In order to assess the financial viability of these platforms from an investor's perspective, The Business Standard reached out to Nirjhor Rahman, CEO of Bangladesh Angels Network.
He said, "Bangladesh's consumer media landscape has been undergoing a tectonic shift, away from traditional, mass market media such as newspapers and TV channels, which seek to aggregate the highest number of audience and package it for sale to market advertisers, to the proliferation of niche media based on psychographics and preferences, that exist on on-demand platforms such as Facebook, YouTube, Instagram, and TikTok, to name a few.
In this landscape, the content creators who can breakthrough and create a loyal audience have a lot of leverage. They can leverage this relationship with small and large brands who may want to reach their audience through content or product partnerships. They can use this to create and promote their own direct to consumer products or services.
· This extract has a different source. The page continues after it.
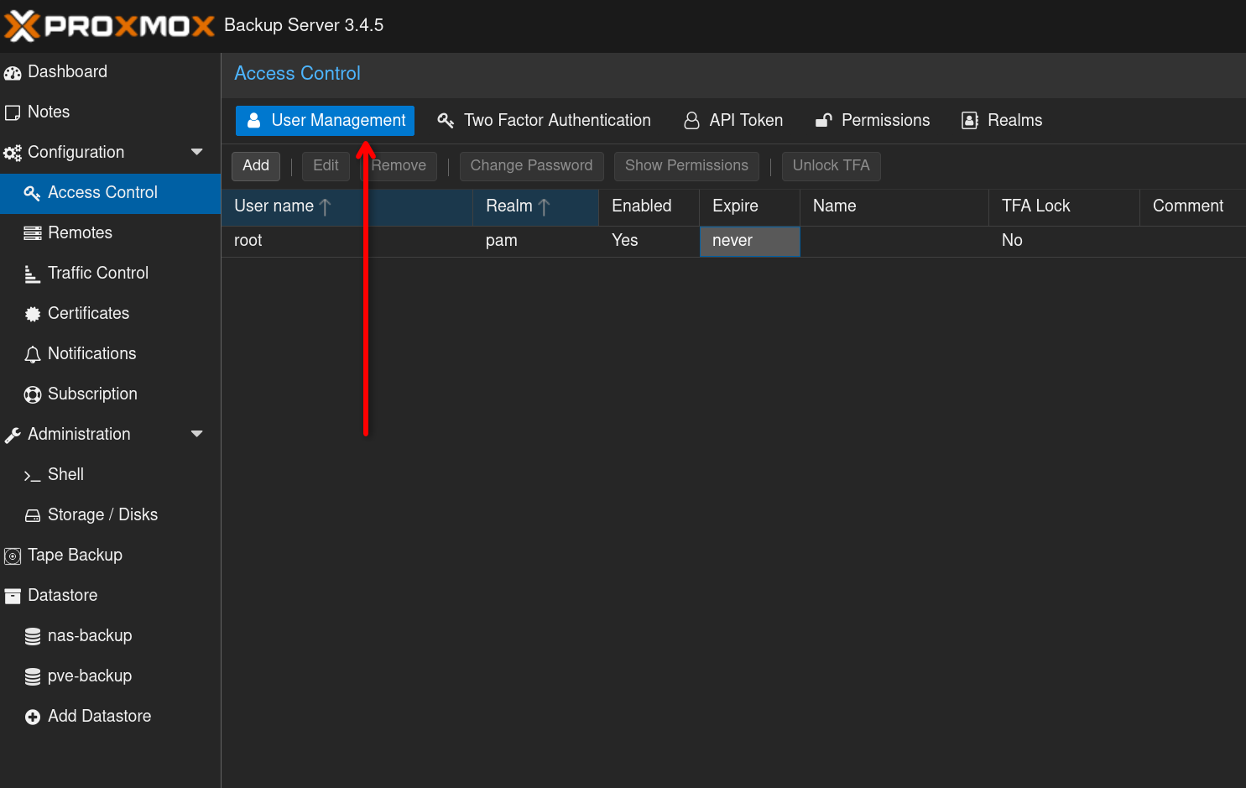Open pve-backup datastore in sidebar

click(90, 676)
Traditional advertising alone will not make their businesses sustainable, let alone investable. But there are a lot of routes they can go, and only need to look at what is happening in other major media markets for inspiration."
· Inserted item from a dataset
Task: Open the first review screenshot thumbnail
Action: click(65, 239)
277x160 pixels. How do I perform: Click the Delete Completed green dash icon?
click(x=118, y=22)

"Mainstream news media has an age problem," reads a report from Flamingo commissioned by the Reuter Institute for the Study of Journalism, Oxford University. "Every year, the Reuters Institute Digital News Report documents how fewer young people are using traditional sources of news such as television, radio and print, and how they are getting more of their news from social media and other aggregators."
This leads us to a question - will this become the new form of consuming news?
We sought the answer from Azad Baig, a media professional with over nine years of experience in heading digital media departments of renowned newspapers, who happens to run his own news curation platform - Briefly.
He said, "It is definitely the future of news consumption. People prefer being updated with news through Facebook and that too within a very short time span. Curating platforms publish content keeping only the important parts of a news article, along with a link to the source in case readers want the whole scoop of the story.
All these platforms are social media based; Facebook, Instagram, LinkedIn, and the likes of it are the go-to platforms for such curators to disseminate news.
Speaking of the largest social platform, Facebook follows a particular algorithm that gives photos much higher reach and engagement compared to a link, and this is a primary reason for these platforms to gain popularity.
On another note, people like seeing pictures more than reading text as they do not have much time in hand to thoroughly go through every post they see.
In Bangladesh, readers do not spend more than 1.5 minutes on one news link. Now that they can easily get the information from posts of such curators, why would they even go to the source and read the news?"
When asked why newspapers cannot do the same, Azad said, "It would lower down the traffic on their website which will, in turn, affect the ads impression and as a result, their revenue will fall.
Newspapers do not follow such a strategy. Many do publish stories in formats similar to these news curation platforms. I also publish content in a similar form on Briefly but all posts do not generate the same traffic."